Objective To establish a new approach for analyzing methylation circumventing the limitations of the existing methods. Methods A region containing CpG sites in mismatch repair gene hMLH1 promoter was amplified by strand-specific polymerase chain reaction (PCR) after sodium bisulfite treatment. The retention time of the PCR product at partially denaturing temperature was determined by denaturing high-performance liquid chromatography (DHPLC). The methylation status obtained by DHPLC was proved by comparing it with that from sodium bisulfite-restriction enzyme digestion.

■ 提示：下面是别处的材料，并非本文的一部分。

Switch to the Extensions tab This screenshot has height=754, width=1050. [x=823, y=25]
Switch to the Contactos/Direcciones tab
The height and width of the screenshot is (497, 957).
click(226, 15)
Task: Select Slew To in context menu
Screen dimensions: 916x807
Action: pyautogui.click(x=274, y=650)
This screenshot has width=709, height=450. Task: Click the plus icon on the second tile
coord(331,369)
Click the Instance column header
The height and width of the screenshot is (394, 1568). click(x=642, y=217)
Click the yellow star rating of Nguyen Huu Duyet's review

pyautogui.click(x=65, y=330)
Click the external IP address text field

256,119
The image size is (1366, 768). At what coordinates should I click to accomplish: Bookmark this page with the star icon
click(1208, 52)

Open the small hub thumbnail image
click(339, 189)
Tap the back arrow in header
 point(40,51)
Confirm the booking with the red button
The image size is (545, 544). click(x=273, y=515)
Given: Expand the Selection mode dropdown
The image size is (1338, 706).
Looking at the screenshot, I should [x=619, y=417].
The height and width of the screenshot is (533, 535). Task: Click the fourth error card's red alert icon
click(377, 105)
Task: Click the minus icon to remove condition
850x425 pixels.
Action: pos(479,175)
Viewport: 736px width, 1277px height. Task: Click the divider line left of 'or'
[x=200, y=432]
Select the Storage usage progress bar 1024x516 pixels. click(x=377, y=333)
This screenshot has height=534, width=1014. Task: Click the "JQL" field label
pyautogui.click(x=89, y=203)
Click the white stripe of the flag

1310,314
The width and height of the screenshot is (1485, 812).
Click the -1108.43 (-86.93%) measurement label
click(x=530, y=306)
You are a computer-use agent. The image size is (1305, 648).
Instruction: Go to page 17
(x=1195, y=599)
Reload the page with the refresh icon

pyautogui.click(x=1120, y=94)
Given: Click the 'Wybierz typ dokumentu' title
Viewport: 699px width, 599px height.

Results Methylation of hMLH1 promoter from a colorectal cancer cell line RKO and a gastric cancer cell line PACM82 was analyzed by DHPLC. The retention time of the PCR product from RKO was obviously longer than that from PACM82 (6.7 min vs. 6.2 min). Thus, it was concluded that the hMLH1 promoter from RKO was methylated, while that from PACM82 was not, since the longer retaining time of RKO was due to the higher C/G content after sodium bisulfite treatment. The results from DHPLC were consistent with those from sodium bisulfite-restriction enzyme digestion. Conclusion DHPLC method is a rapid and reliable approach for analyzing methylation in CpG island of the sequence of interest.